Material to process start

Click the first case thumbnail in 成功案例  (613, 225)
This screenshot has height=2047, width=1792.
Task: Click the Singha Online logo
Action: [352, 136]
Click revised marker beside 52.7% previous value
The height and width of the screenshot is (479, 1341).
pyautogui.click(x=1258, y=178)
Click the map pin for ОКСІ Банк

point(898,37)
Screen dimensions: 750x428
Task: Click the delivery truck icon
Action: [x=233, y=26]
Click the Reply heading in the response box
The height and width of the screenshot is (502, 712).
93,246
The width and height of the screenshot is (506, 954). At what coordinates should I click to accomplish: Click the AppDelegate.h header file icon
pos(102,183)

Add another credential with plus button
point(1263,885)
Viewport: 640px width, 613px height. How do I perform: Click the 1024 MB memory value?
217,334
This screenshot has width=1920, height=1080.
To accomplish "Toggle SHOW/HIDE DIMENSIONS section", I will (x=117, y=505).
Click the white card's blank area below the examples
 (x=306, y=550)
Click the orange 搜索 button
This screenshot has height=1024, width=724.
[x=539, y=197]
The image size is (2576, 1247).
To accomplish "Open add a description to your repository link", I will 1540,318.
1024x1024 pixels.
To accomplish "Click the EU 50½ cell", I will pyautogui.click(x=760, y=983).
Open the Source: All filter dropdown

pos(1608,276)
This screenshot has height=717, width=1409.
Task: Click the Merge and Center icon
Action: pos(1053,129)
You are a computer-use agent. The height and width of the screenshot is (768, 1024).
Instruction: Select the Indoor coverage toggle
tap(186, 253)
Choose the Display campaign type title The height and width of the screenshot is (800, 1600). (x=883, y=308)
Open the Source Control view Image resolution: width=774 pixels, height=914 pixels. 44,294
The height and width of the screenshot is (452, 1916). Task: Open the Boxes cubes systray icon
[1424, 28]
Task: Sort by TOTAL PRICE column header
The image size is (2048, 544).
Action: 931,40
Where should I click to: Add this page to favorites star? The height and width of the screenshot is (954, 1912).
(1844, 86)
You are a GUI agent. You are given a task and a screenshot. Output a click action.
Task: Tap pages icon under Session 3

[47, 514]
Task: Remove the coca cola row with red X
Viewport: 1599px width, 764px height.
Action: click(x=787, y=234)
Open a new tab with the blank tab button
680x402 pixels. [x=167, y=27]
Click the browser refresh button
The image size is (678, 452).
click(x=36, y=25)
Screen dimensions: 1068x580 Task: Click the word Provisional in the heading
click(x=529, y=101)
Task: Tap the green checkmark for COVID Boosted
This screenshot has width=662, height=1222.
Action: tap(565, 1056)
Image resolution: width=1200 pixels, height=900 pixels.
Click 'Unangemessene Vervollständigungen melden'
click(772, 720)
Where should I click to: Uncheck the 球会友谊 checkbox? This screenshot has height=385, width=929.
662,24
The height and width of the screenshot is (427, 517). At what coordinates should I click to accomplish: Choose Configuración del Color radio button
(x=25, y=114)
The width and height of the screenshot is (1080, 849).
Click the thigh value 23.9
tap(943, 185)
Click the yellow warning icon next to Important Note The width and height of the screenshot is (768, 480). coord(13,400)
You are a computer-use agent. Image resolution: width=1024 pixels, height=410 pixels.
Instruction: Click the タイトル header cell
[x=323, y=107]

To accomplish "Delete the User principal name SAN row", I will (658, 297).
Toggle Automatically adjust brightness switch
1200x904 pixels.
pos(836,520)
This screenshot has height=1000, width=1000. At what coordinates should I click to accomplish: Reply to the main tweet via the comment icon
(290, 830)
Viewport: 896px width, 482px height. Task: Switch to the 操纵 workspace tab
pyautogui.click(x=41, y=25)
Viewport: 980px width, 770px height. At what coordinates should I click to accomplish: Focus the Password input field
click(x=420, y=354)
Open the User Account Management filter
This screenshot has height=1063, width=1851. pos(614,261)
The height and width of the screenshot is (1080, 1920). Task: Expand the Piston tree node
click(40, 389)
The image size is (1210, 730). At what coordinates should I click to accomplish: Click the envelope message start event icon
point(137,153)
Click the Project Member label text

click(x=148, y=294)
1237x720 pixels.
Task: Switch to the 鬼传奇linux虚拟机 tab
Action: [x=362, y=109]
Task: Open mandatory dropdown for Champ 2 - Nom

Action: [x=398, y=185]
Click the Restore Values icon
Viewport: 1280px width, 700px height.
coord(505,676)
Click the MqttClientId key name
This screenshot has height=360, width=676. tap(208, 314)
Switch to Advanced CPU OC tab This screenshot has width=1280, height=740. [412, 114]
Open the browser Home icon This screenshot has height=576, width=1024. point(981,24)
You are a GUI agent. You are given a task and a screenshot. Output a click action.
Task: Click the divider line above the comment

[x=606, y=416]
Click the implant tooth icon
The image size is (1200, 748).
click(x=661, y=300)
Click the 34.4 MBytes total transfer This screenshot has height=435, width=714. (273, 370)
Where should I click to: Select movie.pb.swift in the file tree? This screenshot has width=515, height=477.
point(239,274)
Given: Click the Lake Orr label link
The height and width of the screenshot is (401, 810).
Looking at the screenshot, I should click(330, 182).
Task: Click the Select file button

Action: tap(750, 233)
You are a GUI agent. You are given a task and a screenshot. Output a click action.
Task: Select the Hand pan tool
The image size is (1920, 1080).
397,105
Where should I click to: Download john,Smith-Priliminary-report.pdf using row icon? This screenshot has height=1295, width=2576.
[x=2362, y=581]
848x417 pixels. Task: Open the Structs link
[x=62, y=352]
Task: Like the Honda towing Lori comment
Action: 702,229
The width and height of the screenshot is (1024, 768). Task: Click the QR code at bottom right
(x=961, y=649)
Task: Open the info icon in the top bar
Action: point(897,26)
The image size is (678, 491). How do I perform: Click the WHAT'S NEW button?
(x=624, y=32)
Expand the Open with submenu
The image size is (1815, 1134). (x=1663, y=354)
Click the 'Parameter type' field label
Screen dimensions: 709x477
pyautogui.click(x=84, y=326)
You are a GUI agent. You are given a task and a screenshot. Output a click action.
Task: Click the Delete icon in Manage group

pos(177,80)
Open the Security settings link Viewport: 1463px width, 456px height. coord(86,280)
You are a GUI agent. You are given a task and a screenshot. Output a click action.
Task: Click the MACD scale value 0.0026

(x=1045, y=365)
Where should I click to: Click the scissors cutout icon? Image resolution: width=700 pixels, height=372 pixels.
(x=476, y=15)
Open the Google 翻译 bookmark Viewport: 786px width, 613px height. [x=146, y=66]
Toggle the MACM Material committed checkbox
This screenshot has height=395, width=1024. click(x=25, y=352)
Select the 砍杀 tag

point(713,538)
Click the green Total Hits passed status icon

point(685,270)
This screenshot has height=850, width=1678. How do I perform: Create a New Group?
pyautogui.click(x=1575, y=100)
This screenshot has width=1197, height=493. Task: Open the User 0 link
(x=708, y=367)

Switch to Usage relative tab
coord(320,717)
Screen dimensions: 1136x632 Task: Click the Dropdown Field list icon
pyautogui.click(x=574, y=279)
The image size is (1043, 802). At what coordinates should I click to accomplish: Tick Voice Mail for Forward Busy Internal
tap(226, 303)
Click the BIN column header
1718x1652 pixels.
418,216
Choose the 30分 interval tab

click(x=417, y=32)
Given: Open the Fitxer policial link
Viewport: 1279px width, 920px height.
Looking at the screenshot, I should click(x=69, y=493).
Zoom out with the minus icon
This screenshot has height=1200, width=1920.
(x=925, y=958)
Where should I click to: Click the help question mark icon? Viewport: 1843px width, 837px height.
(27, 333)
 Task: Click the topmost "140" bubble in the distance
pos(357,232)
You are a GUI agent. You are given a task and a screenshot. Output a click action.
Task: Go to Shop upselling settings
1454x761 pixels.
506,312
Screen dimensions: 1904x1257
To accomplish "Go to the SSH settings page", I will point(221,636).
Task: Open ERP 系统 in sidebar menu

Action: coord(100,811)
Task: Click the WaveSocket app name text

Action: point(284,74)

Material to process end

What the task requires - Rewrite the stretch from "1024x1024 pixels." through "Action: pos(1053,129)" with "dropdown" changed to "menu" and every other part left as it is.

Solution to this task -
1024x1024 pixels.
To accomplish "Click the EU 50½ cell", I will pyautogui.click(x=760, y=983).
Open the Source: All filter menu

pos(1608,276)
This screenshot has height=717, width=1409.
Task: Click the Merge and Center icon
Action: pos(1053,129)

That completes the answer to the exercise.